■ Elenco consegne ■
1. Nell'articolo sul sovraffollamento delle carceri, chi è il presidente dell'associazione Antigone?
2. Elenca tutti i nomi propri di persone e di associazioni citati nell'articolo sul sovraffollamento delle carceri.
3. Scrivi il seguito dell'articolo sul sovraffollamento delle carceri, a partire dall'ultima frase riportata.

Cosa non torna nel piano del governo per risolvere il sovraffollamento in carcere
L'idea di aumentare i posti è considerata poco lungimirante e problematica, soprattutto se realizzata con dei container

Dopo averne parlato per quasi tre anni (cioè da quando è in carica il governo) senza nessuna conseguenza concreta, il ministro della Giustizia Carlo Nordio ha annunciato un piano con l’obiettivo molto ambizioso di risolvere il più grande ed evidente problema delle carceri italiane: quello del sovraffollamento, da cui derivano molti altri gravi problemi.
È un piano che richiederà del tempo e di cui molte parti sono ancora vaghe, ma i principi su cui si basa e gli obiettivi prefissati sono già ritenuti molto problematici, e ne è stata messa in dubbio l’efficacia da chi si occupa con costanza di carcere: «È una presa in giro», dice per esempio Patrizio Gonnella, presidente di Antigone, l’associazione che da anni si occupa dei diritti delle persone detenute con un lavoro molto approfondito di ricerca sul campo.

■ Estratto della fonte ■
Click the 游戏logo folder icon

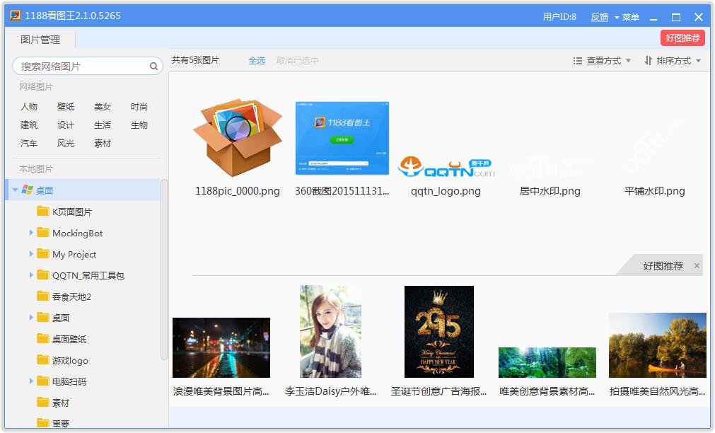(42, 360)
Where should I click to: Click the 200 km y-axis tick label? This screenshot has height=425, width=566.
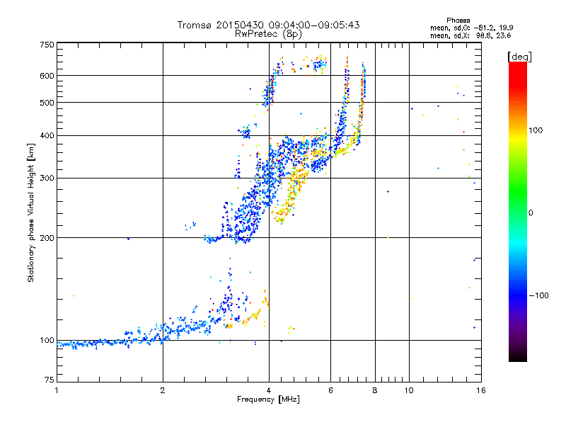coord(47,238)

■ Risultati finali ■
1. Patrizio Gonnella.

2. Carlo Nordio, Patrizio Gonnella, Antigone

3.
Il piano contiene sostanzialmente tre misure. La prima, la più pubblicizzata dal governo e già da tempo discussa, è quella che prevede di risolvere il sovraffollamento creando più posti per le persone detenute: costruendo nuove carceri o ampliando quelli che esistono già. È quella su cui sono state espresse più perplessità anche perché è quella di cui si sa di più.
Le altre due misure invece vorrebbero introdurre procedure più rapide per concedere la liberazione anticipata a chi ne ha diritto (una possibilità che esiste già) e la possibilità per le persone tossicodipendenti di scontare la pena in strutture alternative. Sono entrambe molto difficili da realizzare per diversi impedimenti, e al momento non se ne sa abbastanza per capire se il governo sia in grado di superarli.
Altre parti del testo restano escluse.